As células-tronco são encontradas nos dentes, mas estudos revelam que este fato só é conhecido por pouco menos da metade dos cirurgiões dentistas em atividade, que se informam, principalmente, pela Internet. Apesar disso, altas são as expectativas sobre sua aplicação.
Células-tronco são células não especializadas que têm a capacidade de se proliferar (autorrenovar) e se diferenciar por mitose, o que as faz originar diversos tipos de células componentes dos mais variados tecidos do corpo humano.
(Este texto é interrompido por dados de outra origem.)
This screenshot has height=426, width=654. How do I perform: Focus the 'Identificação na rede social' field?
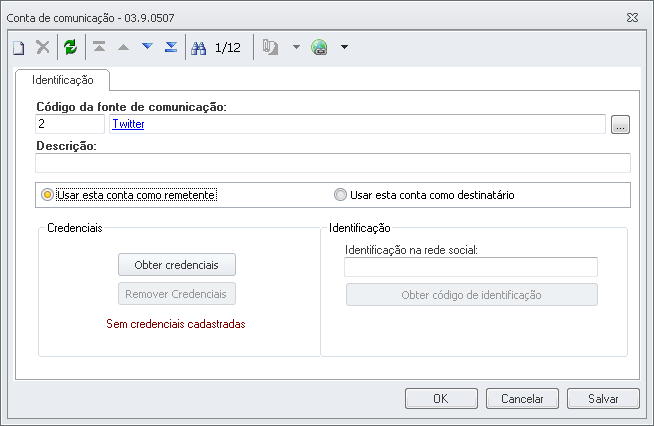(x=470, y=267)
Nos adultos, além de em lugares como a medula óssea e o cordão umbilical materno, cientistas descobriram há cerca de dez anos que elas também existem na polpa dos dentes. Cibele Pelissari dos Santos, pós-graduanda da Faculdade de Odontologia da USP (FO), e Andrea Mantesso, professora orientadora do trabalho, explicam que há três principais maneiras de se utilizar as células-tronco dentais: servem para a reparação de um tecido dental perdido, como no caso do tratamento de canal, em que é retirada a polpa do dente; para a criação do biodente, um dente “natural” feito em laboratório, enquanto o implante normalmente é feito de titânio; e, na área médica como um todo, para o tratamento de doenças como diabetes, para as quais as células formariam as ilhotas pancreáticas que produzem o hormônio insulina.
Para colher dados relativos ao assunto, foi aplicado um questionário no Congresso Internacional de Odontologia de São Paulo, realizado no começo do ano, que recebe profissionais do país inteiro e de fora dele, o que diversificou o grupo de estudo integrado por 533 pessoas. O questionário foi dividido em três partes: a primeira era composta por dados pessoais dos participantes, a segunda, por questões básicas a respeito de células-tronco (o que são, qual a diferença entre uma embrionária e uma adulta), e a terceira, mais dirigida às células-tronco dentais, relacionou-as a perspectivas futuras (como utilizá-las, o que esperar delas, se há vontade de fazer uso e quando isso será possível).
Conforme informado por Andrea, praticamente 100% das pessoas que responderam o questionário já tinham ouvido falar em células-tronco, a maioria (79%) na internet, seguida pela TV. “São fontes não-científicas dentro da área. Os cirurgiões dentistas estão expostos ao mesmo tipo de informação que a população leiga”, diz. Quando especificadas questões sobre as células-tronco dentais, 47% sabem ou já ouviram falar que existem. Também por volta dessa porcentagem estão as pessoas que têm noção de que há diferenças entre células-tronco embrionárias e adultas, mas não sabem ao certo explicar quais são. “Esse é um dado que nos deixou um pouco preocupadas, porque a odontologia está caminhando para uma regeneração tecidual por meio da bioengenharia, e, por isso, as células-tronco são uma realidade com papel bastante ativo”, completa. Para a pesquisadora, ainda falta informação mais técnica e especializada por parte dos cirurgiões dentistas, que se informam majoritariamente pelos veículos gerais a respeito de sua própria área.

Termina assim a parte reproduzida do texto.